MD22: large molecules

The MD22 dataset (http://www.sgdml.org) contains configurations with energies and forces computed at the DFT level of QM for 7 different large molecular systems. In the paper we used a very large MACE model to showcase primarily the achievable accuracy with a model that is still usefully fast.

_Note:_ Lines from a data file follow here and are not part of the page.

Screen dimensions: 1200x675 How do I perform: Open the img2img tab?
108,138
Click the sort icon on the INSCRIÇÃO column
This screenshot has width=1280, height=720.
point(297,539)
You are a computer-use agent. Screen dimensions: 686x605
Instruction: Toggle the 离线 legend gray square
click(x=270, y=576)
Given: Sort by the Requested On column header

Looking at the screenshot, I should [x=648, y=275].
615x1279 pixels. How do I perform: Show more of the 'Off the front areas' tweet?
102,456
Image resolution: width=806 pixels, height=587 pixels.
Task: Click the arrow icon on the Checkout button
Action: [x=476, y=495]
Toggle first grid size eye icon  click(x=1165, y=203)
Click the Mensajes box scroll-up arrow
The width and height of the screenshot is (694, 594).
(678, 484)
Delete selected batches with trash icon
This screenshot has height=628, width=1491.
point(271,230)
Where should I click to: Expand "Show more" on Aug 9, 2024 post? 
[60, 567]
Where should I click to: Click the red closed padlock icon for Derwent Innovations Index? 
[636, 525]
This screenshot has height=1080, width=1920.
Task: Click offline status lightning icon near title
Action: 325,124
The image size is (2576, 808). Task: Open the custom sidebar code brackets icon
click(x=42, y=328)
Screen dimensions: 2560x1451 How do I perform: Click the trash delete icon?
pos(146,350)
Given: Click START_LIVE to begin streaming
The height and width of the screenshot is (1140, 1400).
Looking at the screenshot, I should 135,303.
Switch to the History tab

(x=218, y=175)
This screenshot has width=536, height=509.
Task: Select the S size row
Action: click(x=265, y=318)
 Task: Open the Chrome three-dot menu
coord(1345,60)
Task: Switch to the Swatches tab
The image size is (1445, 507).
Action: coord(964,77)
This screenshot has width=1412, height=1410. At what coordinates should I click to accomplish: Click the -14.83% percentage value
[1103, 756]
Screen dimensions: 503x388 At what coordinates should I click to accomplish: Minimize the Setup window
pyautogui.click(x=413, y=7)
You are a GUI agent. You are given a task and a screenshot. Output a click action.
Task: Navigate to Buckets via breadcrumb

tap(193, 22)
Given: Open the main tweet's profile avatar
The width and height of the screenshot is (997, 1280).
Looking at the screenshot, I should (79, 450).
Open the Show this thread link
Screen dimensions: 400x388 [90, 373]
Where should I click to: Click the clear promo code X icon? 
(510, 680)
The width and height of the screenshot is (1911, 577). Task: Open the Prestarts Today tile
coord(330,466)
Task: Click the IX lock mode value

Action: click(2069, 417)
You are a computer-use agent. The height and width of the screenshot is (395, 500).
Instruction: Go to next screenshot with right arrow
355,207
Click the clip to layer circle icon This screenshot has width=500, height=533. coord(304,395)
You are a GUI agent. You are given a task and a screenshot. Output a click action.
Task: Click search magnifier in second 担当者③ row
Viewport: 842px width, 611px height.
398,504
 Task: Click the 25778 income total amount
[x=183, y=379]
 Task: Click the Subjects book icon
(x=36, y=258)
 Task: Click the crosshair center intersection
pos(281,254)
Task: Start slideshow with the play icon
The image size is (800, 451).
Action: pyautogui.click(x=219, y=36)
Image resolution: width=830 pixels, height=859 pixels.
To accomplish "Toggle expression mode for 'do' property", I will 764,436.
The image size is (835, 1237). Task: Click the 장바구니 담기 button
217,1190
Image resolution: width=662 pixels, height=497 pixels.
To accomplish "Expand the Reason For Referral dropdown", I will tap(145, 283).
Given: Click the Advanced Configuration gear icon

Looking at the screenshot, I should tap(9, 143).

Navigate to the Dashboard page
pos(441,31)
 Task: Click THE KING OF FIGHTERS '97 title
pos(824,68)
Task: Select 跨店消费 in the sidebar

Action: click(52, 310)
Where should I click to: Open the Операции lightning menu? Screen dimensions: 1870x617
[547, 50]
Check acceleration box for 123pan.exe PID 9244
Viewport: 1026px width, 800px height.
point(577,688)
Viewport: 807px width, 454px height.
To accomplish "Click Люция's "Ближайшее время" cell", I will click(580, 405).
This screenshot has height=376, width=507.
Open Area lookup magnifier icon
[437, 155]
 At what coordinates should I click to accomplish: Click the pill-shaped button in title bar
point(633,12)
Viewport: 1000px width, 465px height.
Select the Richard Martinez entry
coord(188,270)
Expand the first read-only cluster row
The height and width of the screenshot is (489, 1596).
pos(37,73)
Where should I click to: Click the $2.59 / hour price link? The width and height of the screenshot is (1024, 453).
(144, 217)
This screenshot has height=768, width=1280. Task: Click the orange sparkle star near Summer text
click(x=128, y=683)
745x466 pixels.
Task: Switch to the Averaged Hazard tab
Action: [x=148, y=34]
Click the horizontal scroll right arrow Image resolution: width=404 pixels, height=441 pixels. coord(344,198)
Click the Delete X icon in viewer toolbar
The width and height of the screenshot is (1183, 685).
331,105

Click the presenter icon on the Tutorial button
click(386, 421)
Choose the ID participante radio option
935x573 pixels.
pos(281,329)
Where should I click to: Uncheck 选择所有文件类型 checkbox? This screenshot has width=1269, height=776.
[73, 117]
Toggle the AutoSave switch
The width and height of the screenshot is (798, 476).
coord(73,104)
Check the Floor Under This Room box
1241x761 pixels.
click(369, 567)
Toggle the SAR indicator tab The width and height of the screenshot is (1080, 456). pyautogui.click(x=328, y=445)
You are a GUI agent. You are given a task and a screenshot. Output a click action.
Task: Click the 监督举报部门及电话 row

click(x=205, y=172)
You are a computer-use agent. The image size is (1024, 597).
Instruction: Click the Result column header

An example script for training the 2-layer model on the carbon nanotube (largest) system is given below

python <mace_repo_dir>/mace/cli/run_train.py \
    --name="nanotube_large_r55" \
    --train_file="nanotube_large.xyz" \
    --valid_fraction=0.05 \
    --test_file="nanotube_test.xyz" \
    --E0s="average" \
    --model="MACE" \
    --num_interactions=2 \
    --num_channels=256 \
    --max_L=2 \
    --correlation=3 \
    --r_max=5.0 \
    --forces_weight=1000 \
    --energy_weight=10 \
    --batch_size=2 \
    --valid_batch_size=2 \
    --max_num_epochs=650 \
    --start_swa=450 \
    --scheduler_patience=5 \
    --patience=15 \
    --eval_interval=3 \
    --ema \
    --swa \
    --swa_forces_weight=10 \
    --error_table='PerAtomMAE' \
    --default_dtype="float64"\
    --device=cuda \
    --seed=123 \
    --restart_latest \
    --save_cpu

In comparison, the single layer model uses max_L=0, because there is no equivariant message to be passed. this model is considerably (ca 10x) faster, and somewhat less accurate as shown in the paper.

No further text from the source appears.